The test set out supra is, in my view, more onerous and difficult to prove compared to the pronouncements made by our Courts in earlier decisions. I have in mind for an example, the observation by Bekker J in Wigham v British Traders Insurance Co Ltd 1963(3) SA 151 (W) at 153, namely:
“The authorities furthermore make it clear that in order to succeed a plaintiff is not required to show that she would be reduced to abject poverty or starvation and be a fit candidate for admission to a poor house unless she received a contribution. The Court must have regard to her status in life, to what she has been used to in the past and the comforts, conveniences and advantages to which she has been accustomed… The aim and object is to place the dependants in as good a position as regards maintenance as they would have been if the deceased had not been killed, to which end material losses as well as benefits and other prospects must be considered.”

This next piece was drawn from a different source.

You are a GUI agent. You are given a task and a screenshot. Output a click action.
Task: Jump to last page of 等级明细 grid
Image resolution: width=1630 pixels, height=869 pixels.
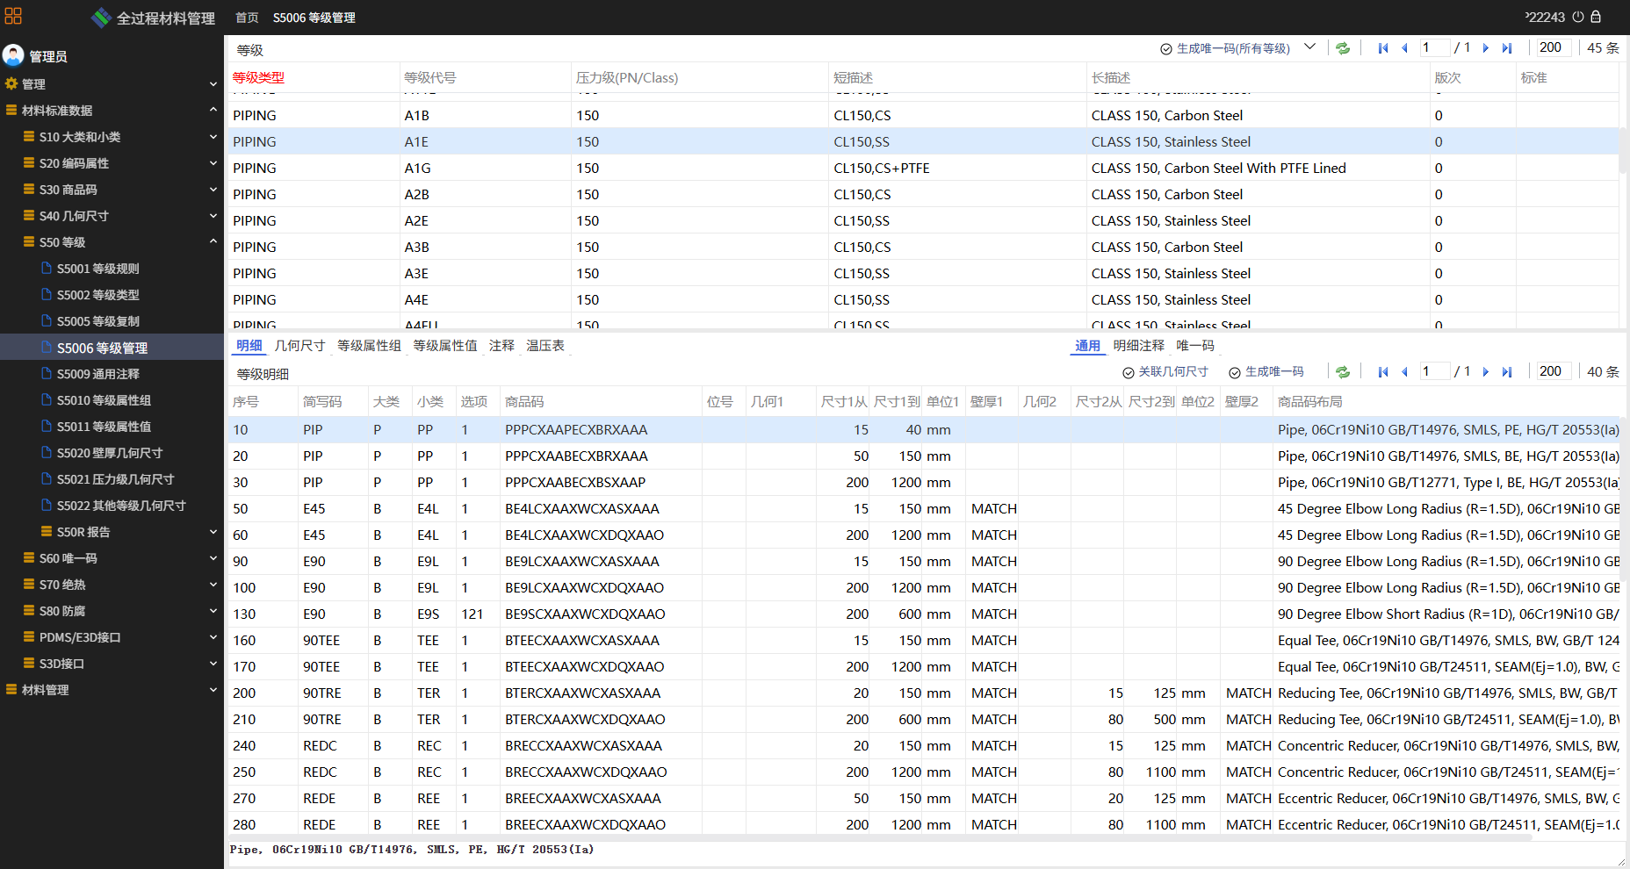pos(1507,372)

(12) The two cases referred to supra, that is Smith’s case and Wigham’s case, both dealt with claims against insurers by parents for damages arising from loss of maintenance from deceased children. It is of note that one of the authorities referred to in Wigham case supra, namely Oosthuizen v Stanley 1938 AD, is judgment by Tindall JA who wrote as follows at 327-8:
“There is no doubt on the authorities which are quoted in Waterson v Mayberry, 1934 T.P.D. 210, that the plaintiff had to prove not only that either Stephanus or Elsie contributed to his support but that there was a legal duty to contribute because his circumstances were such that he needed the contribution. The liability of children to support their parents, if these are indigent (inopes), is beyond question; See Voet, 25.3.8; Van Leeuwen, Censura Forensis, 1.10.4. the fact that a child is a minor does not absolve him from his duty, if he is able to provide or contribute to the required support; See In re Knoop, 10 SC 198. Support (alimenta) includes not only food and clothing in accordance with the quality and condition of the persons to be supported, but also lodging and care in sickness; See Voet 25.3.4; Van Leeuwen, Censura Forensis, 1.10.5; Brunnemann, in A Codicern 5.25. Whether a parent is in such a state of comparative indigency or destitution that a Court of law can compel a child to supplement the parent’s income is a question of fact depending on the circumstances of each case. I find, in an old Scottish case quoted by Fraser, Parent and Child, 3rd ed. P.137, and in Green’s Encyclopaedia of Scots Law, vol.1 p.300, that a widow having an annual income of £60 was held to be not entitled to claim additional aliment from a son who had an income of £1 500 a year. No doubt the higher value of money 80 years ago was an important factor in the failure of the parent’s claim in that case. However, though each case must depend on its own peculiar circumstances, that decision supports the view, I think, that the parent must show that, considering his or her station in life, he or she is in want of what should, considering his or her station in life, be regarded as coming under the head of necessities.”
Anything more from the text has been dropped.